Wales Audit Office uncovers £1m black hole in accounts
The Wales Audit Office (WAO) has uncovered a black hole in its accounts of more than £1m.
WAO, which ensures billions of public money in Wales is spent properly, also admitted it had been breaching financial rules since 2005.
The £1.049m shortfall relates to pension liabilities for staff who had left, which should have been disclosed in its accounts.
The assembly Public Accounts Committee chair said he is "extremely concerned".
On the advice of external auditors the liabilities did not appear in the accounts, which is contrary to the financial reporting standards the WAO expects of other public organisations.
The organisation has asked the UK public spending watchdog the National Audit Office to conduct an investigation of the WAO accounts for the last five years.
This is to examine whether there have been any other breaches of the financial reporting rules.
The disclosure was described as "embarrassing" by the new Auditor General for Wales, Huw Vaughan Thomas, and "staggering" by AMs.
Mr Thomas told the Public Accounts Committee: "The accounts that have been prepared from 2005 onwards by the Wales Audit Office have adopted a convention where pension contributions which are paid to people who leave were not actually brought into account or shown as a future liability.
"Clearly, we have this year to regularise the position on our accounts. We need to produce accounts that adhere to the international and public sector accounting standards. There can't be any question about that really.
"Given the fact that the practice concerned has been going on for some years, to regularise our accounts mean that I have a total of just over one million to bring into account this year."
Mr Thomas said the WAO would not seek more money from the public purse to remedy the shortfall but would try to meet it from existing resources.
He added that this would probably reduce the office's financial reserves to nothing.
The Conservative AM and committee member Angela Burns said: "I have to say I am quite staggered that the Wales Audit Office, which is full, in my opinion, of financial people and auditors, didn't comply, for whatever reason, and nobody picked it up since its inception.

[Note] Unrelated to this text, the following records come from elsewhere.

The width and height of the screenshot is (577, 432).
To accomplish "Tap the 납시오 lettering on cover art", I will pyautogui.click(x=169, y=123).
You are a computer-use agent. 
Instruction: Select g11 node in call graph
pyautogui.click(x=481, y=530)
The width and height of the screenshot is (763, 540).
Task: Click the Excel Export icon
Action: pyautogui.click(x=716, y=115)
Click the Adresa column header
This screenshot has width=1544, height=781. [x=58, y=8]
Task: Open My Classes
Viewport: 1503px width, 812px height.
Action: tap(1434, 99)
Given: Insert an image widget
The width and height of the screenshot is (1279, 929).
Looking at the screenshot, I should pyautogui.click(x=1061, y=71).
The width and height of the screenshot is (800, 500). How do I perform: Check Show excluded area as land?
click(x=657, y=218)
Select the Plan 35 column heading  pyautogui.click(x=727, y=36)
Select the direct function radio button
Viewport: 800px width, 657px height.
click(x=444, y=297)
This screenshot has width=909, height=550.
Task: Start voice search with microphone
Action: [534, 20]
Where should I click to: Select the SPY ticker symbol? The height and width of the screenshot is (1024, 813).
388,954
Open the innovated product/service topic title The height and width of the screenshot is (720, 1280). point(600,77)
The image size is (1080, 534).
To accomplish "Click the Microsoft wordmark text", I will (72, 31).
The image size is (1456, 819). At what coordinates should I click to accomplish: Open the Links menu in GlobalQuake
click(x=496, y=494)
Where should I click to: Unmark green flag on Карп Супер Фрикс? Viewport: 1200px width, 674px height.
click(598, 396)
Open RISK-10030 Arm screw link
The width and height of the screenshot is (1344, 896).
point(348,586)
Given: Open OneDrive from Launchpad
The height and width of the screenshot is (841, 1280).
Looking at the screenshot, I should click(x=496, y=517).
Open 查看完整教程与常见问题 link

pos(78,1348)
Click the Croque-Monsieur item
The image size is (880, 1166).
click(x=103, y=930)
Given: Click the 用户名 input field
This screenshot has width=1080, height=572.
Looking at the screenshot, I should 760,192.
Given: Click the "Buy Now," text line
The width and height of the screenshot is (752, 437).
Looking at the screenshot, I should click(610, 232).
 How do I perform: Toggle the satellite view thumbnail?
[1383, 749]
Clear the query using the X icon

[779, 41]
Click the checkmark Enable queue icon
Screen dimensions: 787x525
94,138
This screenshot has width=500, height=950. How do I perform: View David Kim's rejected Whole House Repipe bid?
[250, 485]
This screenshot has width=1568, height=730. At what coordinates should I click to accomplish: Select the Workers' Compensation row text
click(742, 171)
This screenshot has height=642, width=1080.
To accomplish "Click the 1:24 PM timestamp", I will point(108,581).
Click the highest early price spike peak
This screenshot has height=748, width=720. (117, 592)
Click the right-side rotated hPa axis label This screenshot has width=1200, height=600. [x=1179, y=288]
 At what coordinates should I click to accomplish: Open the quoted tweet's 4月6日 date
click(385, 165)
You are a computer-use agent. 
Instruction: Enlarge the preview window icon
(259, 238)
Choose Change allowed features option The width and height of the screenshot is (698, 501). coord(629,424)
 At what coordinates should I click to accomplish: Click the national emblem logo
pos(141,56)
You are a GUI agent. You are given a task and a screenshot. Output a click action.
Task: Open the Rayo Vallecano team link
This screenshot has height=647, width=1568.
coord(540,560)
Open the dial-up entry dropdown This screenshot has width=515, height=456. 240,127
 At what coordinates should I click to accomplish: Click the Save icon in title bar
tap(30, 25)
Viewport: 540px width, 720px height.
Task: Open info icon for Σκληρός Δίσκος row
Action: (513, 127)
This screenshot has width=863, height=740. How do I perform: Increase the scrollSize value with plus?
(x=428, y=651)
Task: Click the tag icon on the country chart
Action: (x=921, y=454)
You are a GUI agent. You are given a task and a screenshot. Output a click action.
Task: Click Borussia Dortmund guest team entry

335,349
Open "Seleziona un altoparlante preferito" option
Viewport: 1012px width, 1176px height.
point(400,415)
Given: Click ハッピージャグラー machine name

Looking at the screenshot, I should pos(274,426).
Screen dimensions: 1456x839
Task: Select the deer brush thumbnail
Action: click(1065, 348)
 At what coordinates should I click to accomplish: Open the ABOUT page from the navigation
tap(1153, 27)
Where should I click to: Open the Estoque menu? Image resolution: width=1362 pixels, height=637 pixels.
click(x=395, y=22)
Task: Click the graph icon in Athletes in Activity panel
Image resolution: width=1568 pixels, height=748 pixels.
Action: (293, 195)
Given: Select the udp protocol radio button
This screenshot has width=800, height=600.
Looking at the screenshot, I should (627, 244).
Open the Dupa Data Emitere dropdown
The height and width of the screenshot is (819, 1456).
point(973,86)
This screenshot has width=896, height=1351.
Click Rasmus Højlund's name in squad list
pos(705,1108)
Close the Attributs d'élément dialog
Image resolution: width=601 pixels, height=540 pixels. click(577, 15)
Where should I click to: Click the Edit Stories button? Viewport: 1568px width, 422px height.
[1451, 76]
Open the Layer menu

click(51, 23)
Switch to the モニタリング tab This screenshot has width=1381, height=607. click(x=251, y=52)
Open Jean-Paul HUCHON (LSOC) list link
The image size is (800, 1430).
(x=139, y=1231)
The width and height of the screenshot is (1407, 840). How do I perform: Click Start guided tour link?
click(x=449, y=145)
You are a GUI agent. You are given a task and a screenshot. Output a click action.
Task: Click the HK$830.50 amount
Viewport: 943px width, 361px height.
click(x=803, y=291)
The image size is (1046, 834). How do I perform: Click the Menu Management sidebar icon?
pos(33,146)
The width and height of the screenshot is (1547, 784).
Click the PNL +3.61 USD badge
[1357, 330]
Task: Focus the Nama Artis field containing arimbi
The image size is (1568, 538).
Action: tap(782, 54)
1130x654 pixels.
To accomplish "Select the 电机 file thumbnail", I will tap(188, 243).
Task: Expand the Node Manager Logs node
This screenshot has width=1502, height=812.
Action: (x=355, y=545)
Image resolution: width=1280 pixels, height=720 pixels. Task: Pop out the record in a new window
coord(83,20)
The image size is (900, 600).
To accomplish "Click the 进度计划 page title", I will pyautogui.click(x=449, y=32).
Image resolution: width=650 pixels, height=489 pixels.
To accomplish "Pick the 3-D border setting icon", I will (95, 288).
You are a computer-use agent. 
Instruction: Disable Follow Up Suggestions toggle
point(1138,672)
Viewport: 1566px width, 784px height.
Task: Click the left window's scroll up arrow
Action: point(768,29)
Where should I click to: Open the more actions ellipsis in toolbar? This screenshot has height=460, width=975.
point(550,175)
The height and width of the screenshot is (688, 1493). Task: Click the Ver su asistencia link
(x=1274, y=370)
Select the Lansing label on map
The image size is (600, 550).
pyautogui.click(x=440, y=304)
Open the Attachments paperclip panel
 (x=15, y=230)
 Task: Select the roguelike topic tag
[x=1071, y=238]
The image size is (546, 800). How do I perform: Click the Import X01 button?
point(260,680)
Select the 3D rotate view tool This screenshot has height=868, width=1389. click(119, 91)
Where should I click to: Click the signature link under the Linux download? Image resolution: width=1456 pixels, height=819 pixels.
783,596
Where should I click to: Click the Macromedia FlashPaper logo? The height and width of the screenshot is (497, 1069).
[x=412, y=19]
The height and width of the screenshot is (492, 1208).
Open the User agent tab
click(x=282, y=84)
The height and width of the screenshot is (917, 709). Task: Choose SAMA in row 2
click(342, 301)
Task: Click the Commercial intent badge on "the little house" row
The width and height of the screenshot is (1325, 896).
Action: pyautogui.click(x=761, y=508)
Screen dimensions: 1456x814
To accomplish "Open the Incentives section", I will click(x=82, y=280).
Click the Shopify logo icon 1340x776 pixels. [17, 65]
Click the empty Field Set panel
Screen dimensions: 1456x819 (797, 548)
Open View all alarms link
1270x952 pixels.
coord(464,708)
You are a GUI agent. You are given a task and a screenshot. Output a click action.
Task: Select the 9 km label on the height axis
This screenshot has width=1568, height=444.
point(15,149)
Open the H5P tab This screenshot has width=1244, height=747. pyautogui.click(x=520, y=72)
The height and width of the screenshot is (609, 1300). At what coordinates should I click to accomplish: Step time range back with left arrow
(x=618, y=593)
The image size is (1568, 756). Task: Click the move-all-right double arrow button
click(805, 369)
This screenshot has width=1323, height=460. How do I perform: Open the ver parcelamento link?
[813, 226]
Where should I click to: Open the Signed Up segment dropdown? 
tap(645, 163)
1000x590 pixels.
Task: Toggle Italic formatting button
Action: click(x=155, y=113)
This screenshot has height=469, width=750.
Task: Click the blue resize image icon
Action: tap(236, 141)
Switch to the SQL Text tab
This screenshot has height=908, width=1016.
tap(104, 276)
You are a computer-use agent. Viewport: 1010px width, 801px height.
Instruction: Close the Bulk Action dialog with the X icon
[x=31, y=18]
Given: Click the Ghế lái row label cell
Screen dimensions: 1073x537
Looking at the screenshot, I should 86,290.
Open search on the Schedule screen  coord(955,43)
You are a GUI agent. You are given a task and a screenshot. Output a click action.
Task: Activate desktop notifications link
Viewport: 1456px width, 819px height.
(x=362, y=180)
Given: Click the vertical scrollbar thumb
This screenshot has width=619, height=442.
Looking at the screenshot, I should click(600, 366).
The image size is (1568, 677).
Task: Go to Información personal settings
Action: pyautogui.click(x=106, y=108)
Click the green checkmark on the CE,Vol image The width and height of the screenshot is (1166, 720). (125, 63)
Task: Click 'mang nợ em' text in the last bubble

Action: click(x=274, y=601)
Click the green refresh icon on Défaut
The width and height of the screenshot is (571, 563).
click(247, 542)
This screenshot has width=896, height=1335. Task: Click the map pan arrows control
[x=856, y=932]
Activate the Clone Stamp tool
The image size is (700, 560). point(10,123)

"As someone who has run businesses for years before I came into this game, even I know, and I'm not an accountant, how you have to treat things in accounts."
The chairman of the committee, Jonathan Morgan AM, said he was "extremely concerned" about what had happened.
Bethan Jenkins AM, a member of the committee, welcomed the governance review.
"I'm on record as having called for it for some time. This has been triggered by recent events, but I believe that if we had exercised greater scrutiny of the audit office earlier on, we could have most likely caught the problem sooner," she said.
She said she supported calls from other AMs for a full investigation into the matter.
The Wales Audit Office's external auditors, Cardiff-based KTS Owens Thomas, declined to comment on Thursday's committee meeting.